• [What to produce] According to the SQUID-microscope text, to what distance can the spacing between the sample and the microscope tip be reduced?

[Start of Extract provided]

FIG. 2 shows a window which is part of a vacuum chamber. The window 7 has a cutout 8 in which the substrate 1 extends. The surface 6 of the substrate, which carries the part 4 of the closed conductive loop serving as the microscope tip bounds the bottom of the cutout. During operation a sample 9 is provided on the other side of the window 7 adjoining the cutout 8. The spacing between the sample 9 and the microscope tip can thus be reduced to 10 μm.

To the extent that there has been no contrary description here, the microscope according to the invention can utilize the already known features of the state of the art.

Claims

1. A component for a SQUID-microscope with a substrate (1) that has an edge (2) and a closed conductive strip (3) which extends over the edge and is comprised of superconductive material.

2. The component according to claim 1 in which the edge (2) subdivides the corresponding surface of the substrate (1) into two regions, whereby one region (6) is small by comparison with the other region.

3. The component according to claim 2 in which the smaller region (6) is elongated and with one longitudinal side which adjoins the edge (2).

4. The component according to claim 1 in which the closed conductive strip encompasses a small partially circular segment (4) which has a diameter of 5 to 150 μm, preferably up to 20 μm.

[End of Extract provided]
[Start of Given material]

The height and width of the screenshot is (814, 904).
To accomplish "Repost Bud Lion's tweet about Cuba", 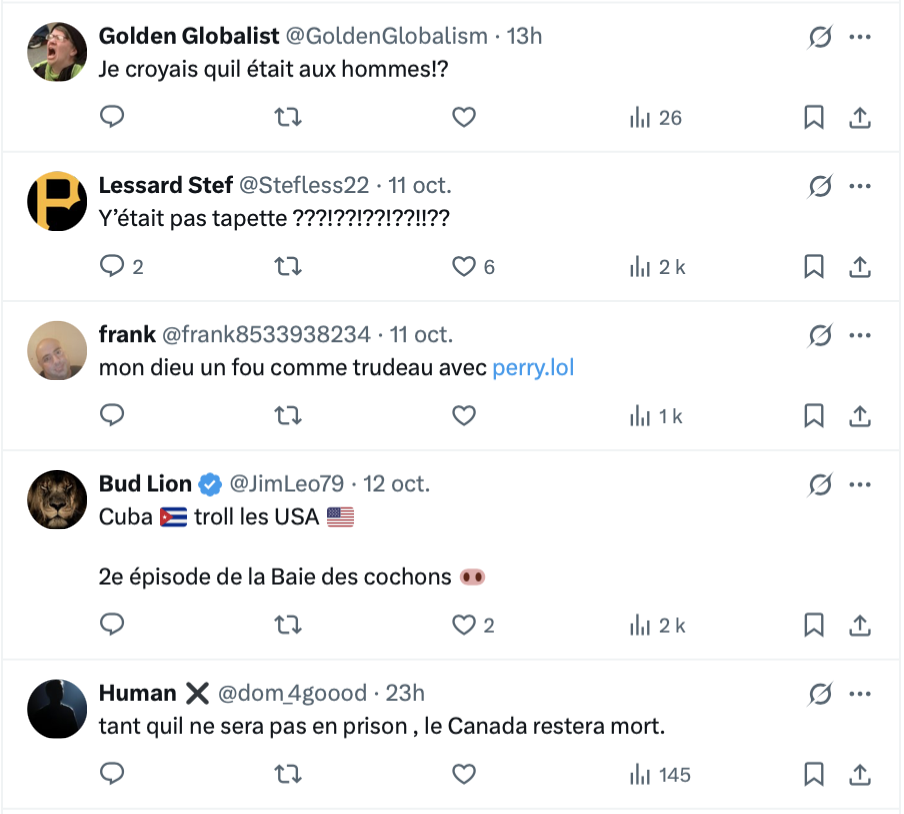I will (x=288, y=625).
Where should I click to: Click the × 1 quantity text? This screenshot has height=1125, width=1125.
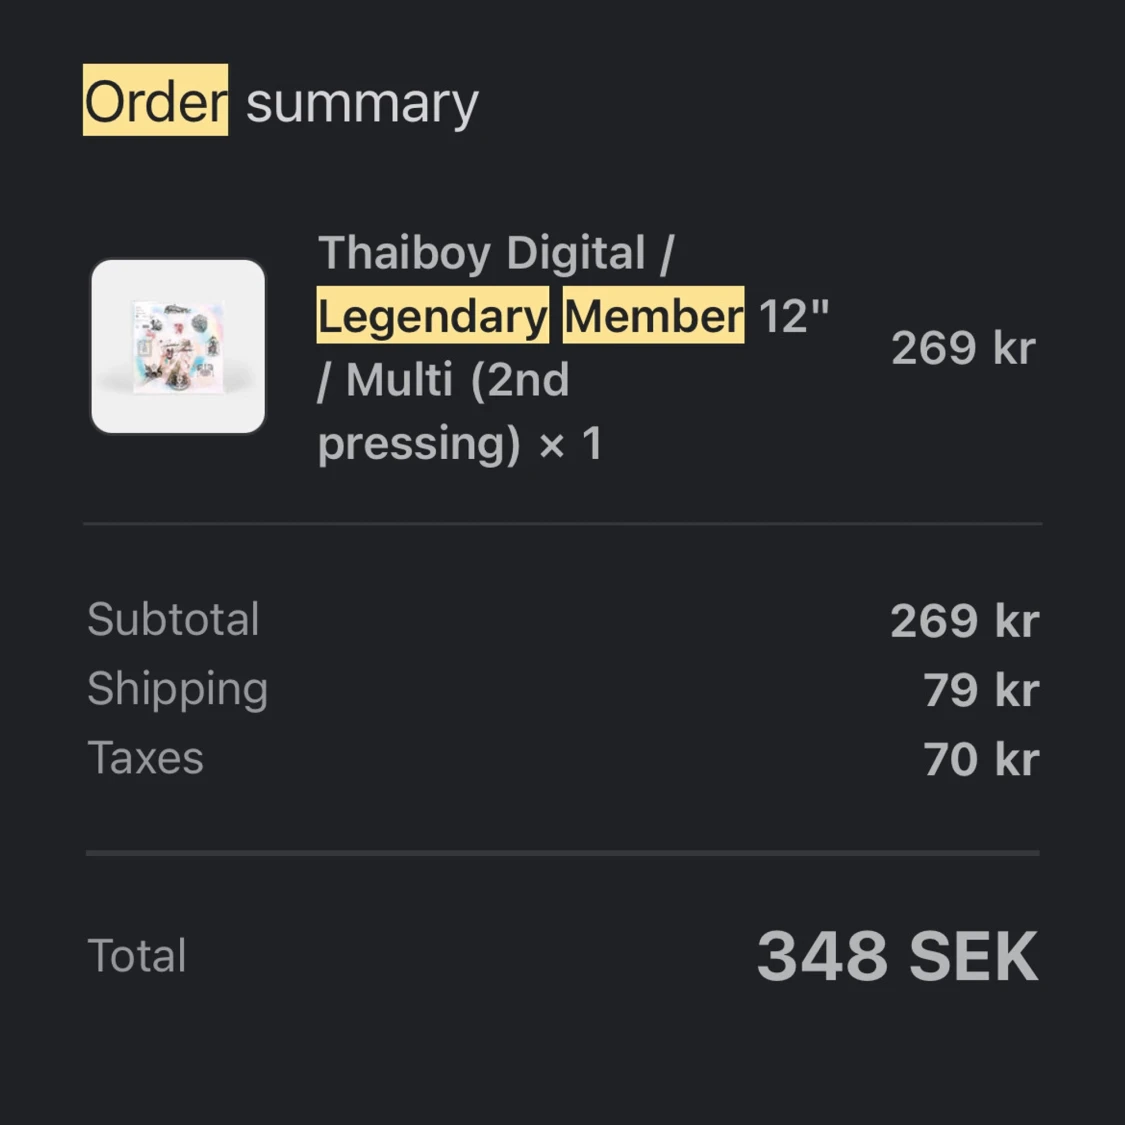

[End of Given material]

• [Exercise solution] To 10 μm.